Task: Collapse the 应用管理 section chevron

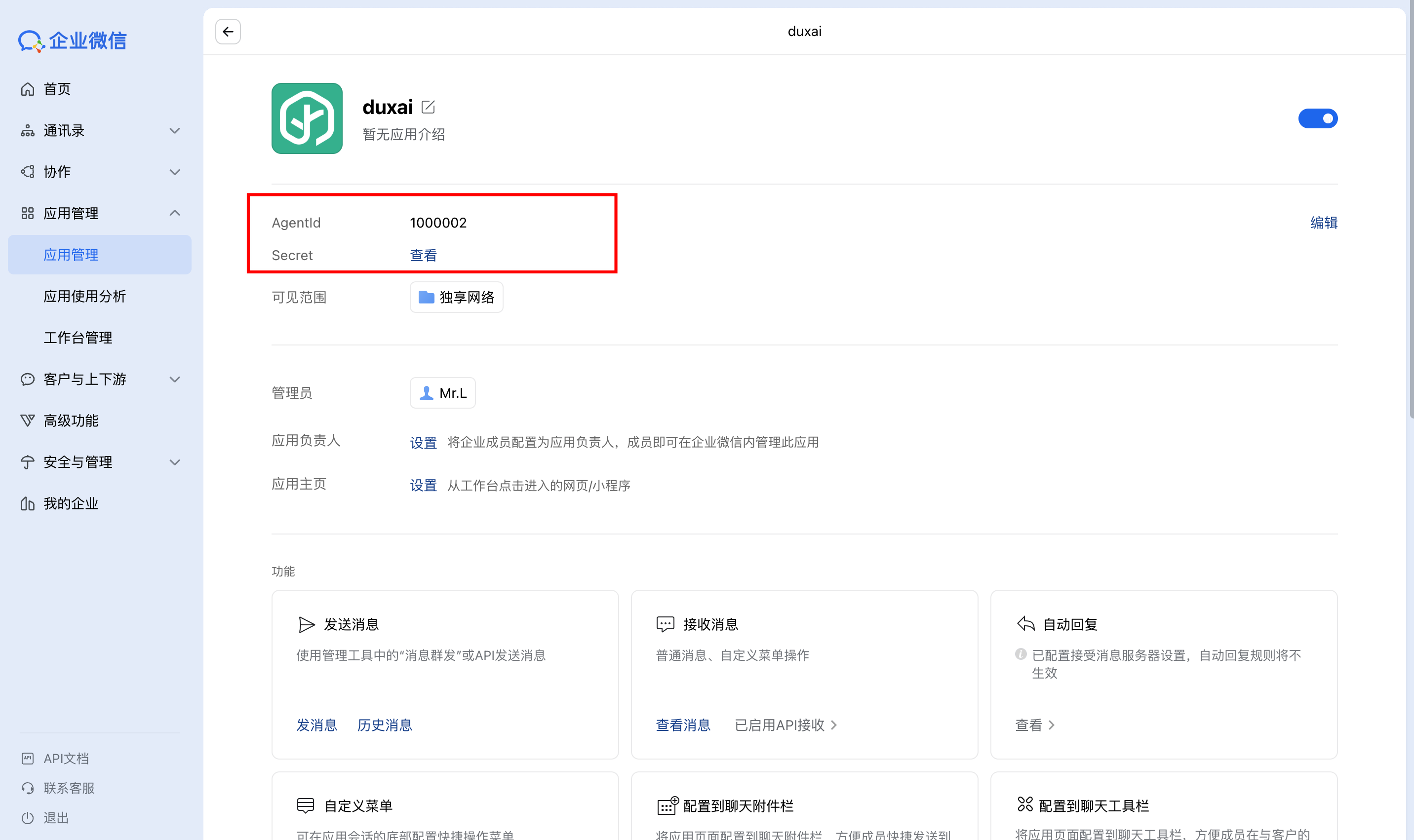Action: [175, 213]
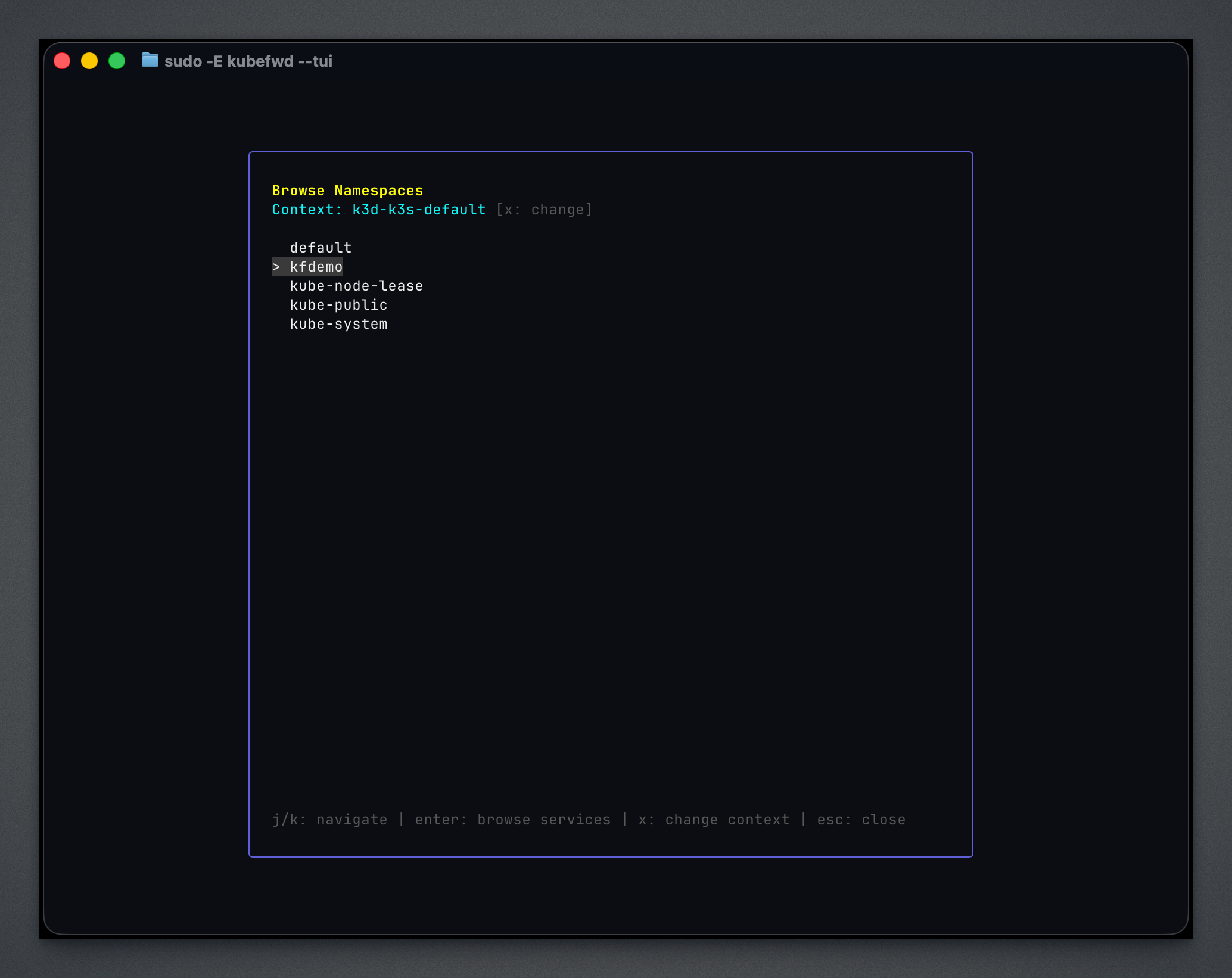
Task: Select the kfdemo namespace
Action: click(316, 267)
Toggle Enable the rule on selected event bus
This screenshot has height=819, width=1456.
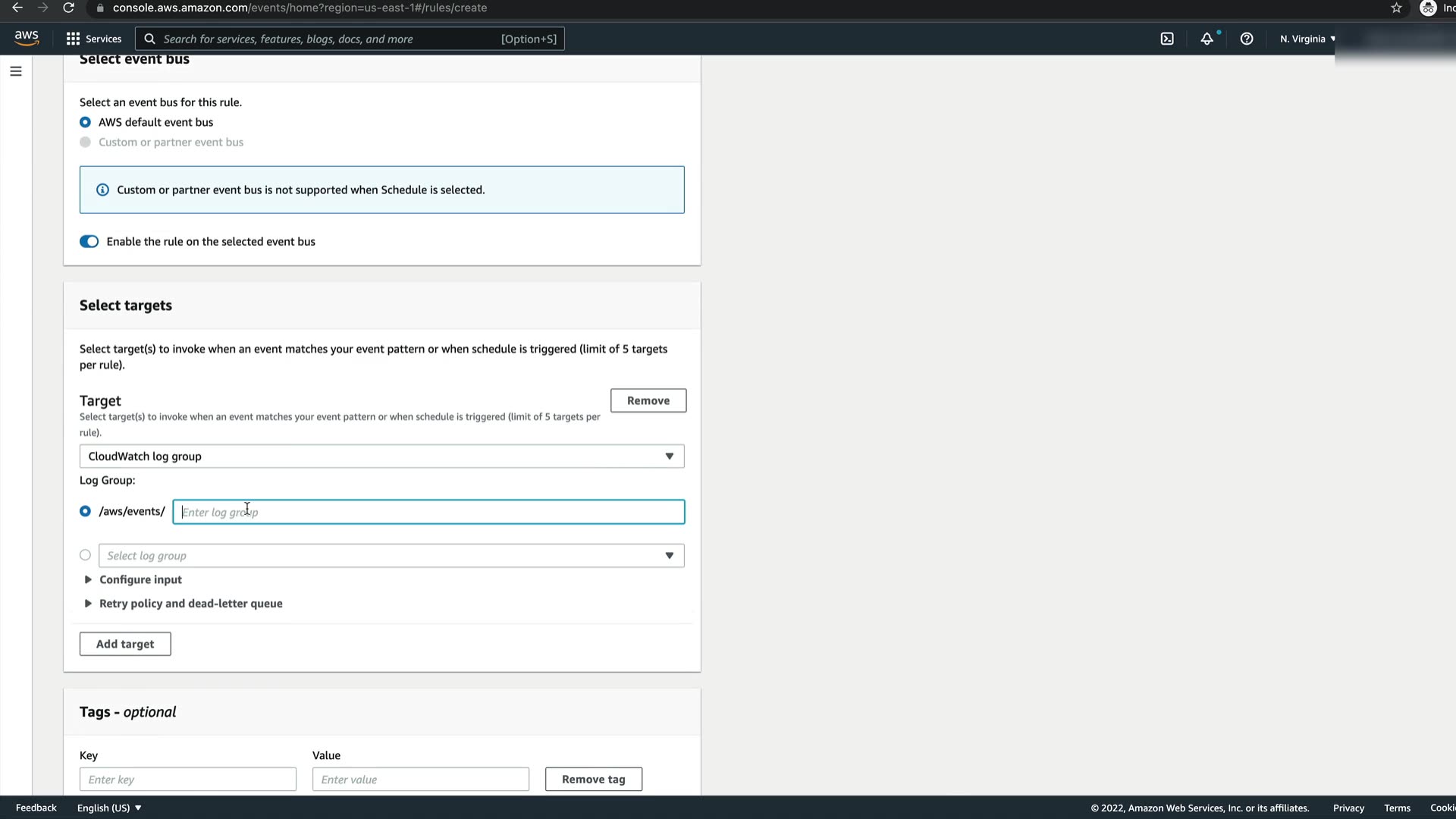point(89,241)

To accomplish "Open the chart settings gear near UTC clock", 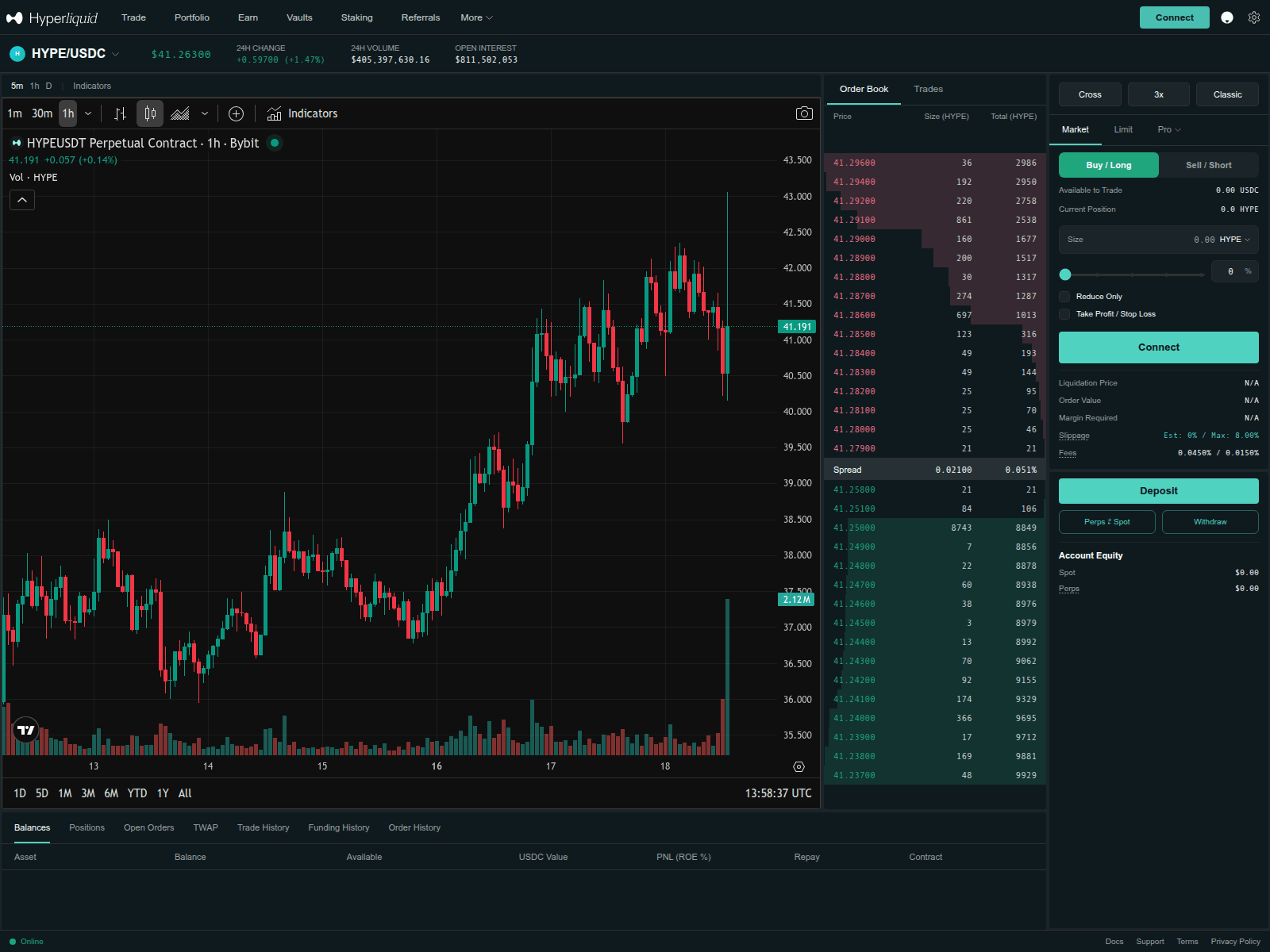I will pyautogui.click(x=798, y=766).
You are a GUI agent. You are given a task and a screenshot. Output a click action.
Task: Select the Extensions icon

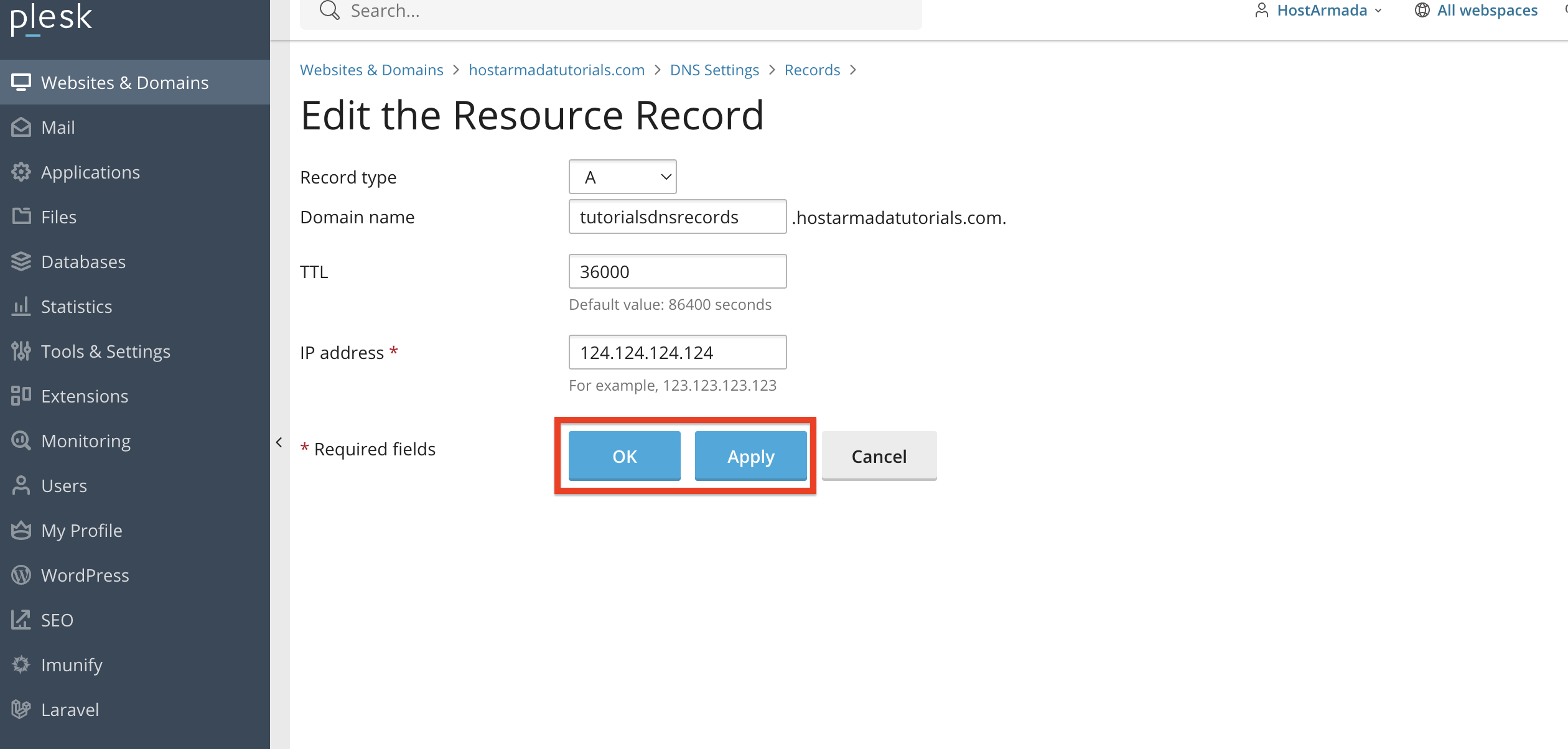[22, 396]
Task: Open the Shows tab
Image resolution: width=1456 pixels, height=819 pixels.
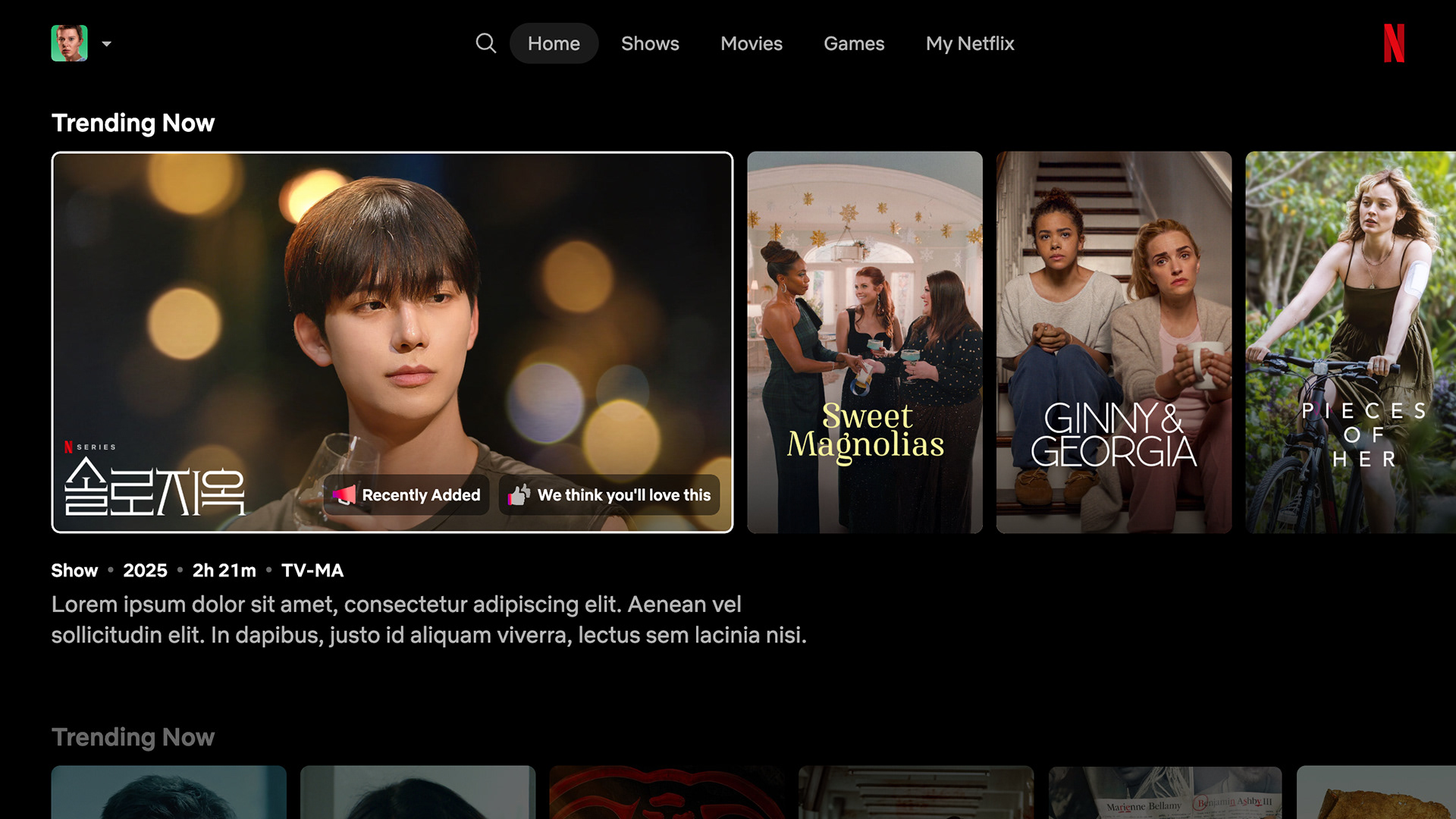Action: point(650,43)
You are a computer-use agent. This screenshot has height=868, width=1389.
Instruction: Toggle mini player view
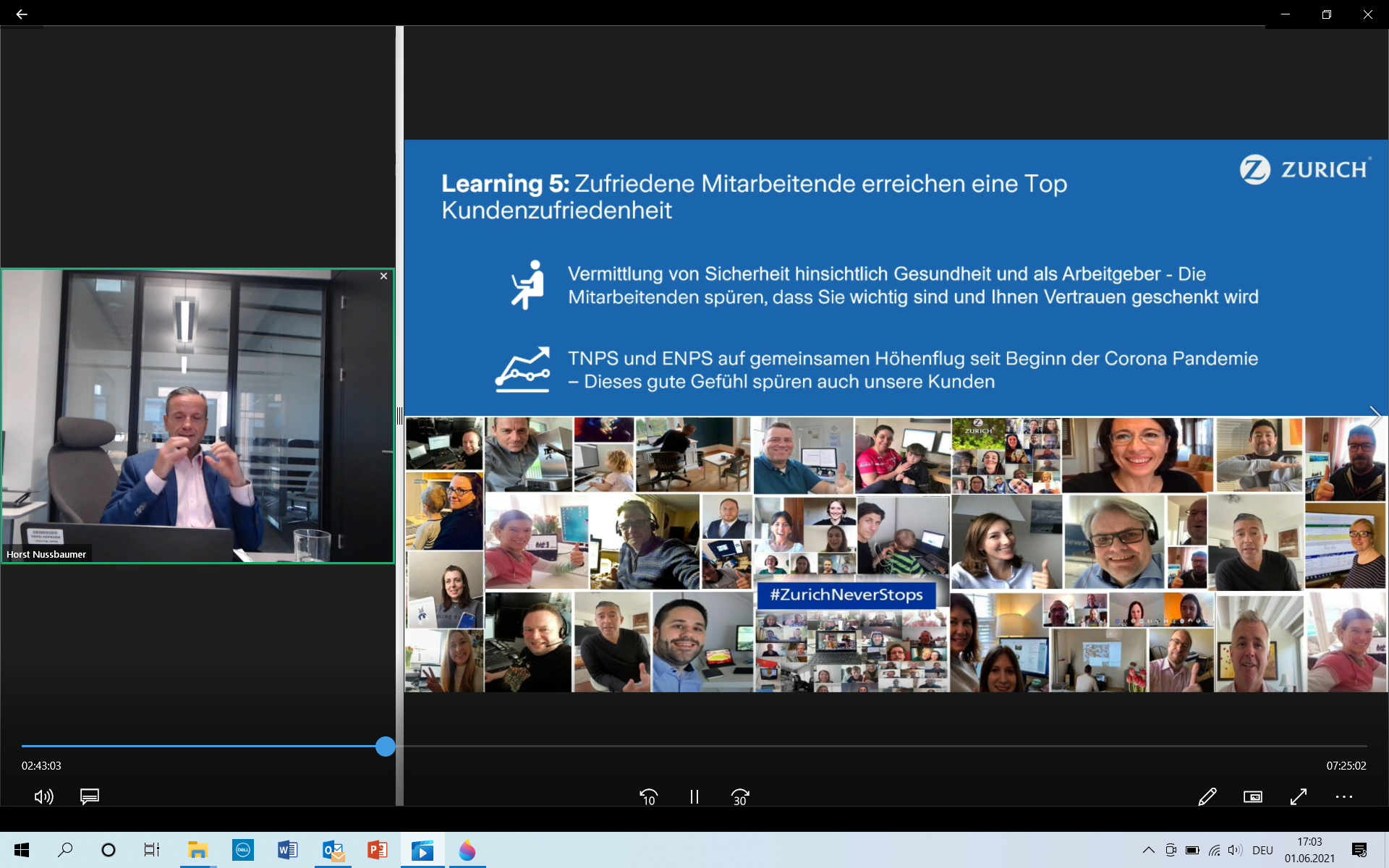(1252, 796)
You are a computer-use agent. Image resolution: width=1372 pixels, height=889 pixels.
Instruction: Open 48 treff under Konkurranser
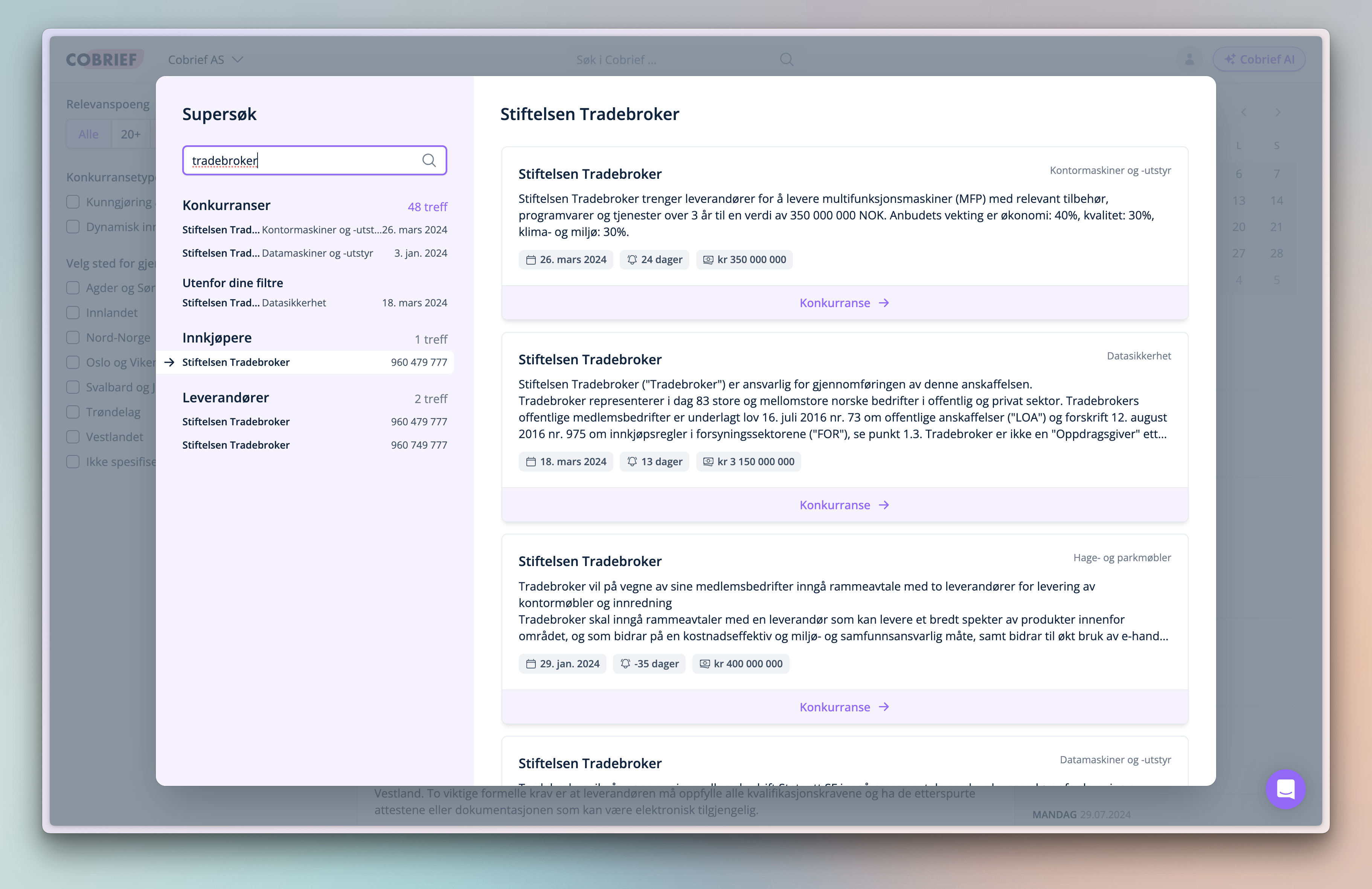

◇ ◇ ◇ ◇ ◇ ◇ ◇

Every line from the one with "Task: Select the Extensions icon" through the last line of the material gets printed exactly, and nothing more. Omit the pictures.

Task: Select the Extensions icon

[22, 396]
Task: Open the Shows tab
Image resolution: width=1456 pixels, height=819 pixels.
Action: point(650,43)
You are a computer-use agent. This screenshot has height=868, width=1389.
Instruction: Toggle mini player view
(1252, 796)
You are a computer-use agent. Image resolution: width=1372 pixels, height=889 pixels.
Instruction: Open 48 treff under Konkurranser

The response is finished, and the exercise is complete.